Insights into active deformation of southern Prince William Sound, Alaska from new high-resolution seismic data
FINN, S.P., Boise State University, Boise/ID/USA, email@example.com; LIBERTY, L.M., Boise State University, Boise/ID/USA, firstname.lastname@example.org; HAEUSSLER, P.J., USGS, Anchorage/AK/USA, email@example.com; PRATT, T.L., USGS, School of Oceanography, UW, Seattle/WA/USA, firstname.lastname@example.org
We collected ~400km of multi-channel seismic data in August 2009 in eastern and southern Prince William Sound, Alaska, for identifying and characterizing active faults. Preliminary processing show at least three seismic facies that we infer are late Quaternary and younger sediments, which are less than a few hundred meters thick. We found numerous high-angle faults, particularly in the southern part of the Sound. Beneath Montague Strait, we observe a zone of uplift and faulting broader than what occurred in the 1964 M9.2 earthquake.

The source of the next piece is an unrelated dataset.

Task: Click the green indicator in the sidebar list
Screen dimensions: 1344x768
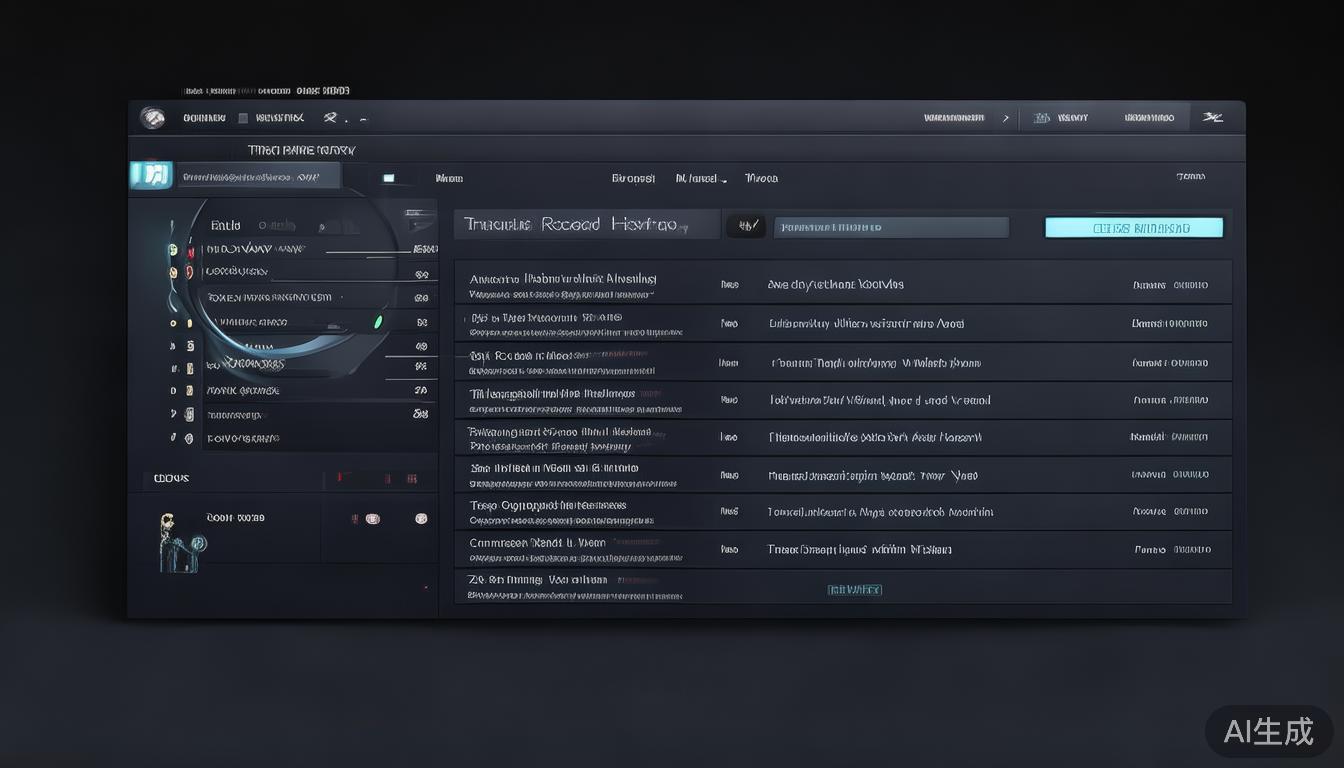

Additionally, growth faulting and the shallow depth to Tertiary rocks suggest reactivation of older structures and long-term regional uplift. Within eastern Prince William Sound, lineations mapped on land and sea floor are also related to active faulting, suggesting significantly greater deformation related to megathrust earthquakes in the area than previously published. Additional analyses of newly acquired data, in combination with existing surveys should help improve seismic hazard assessments and tectonic models for the area.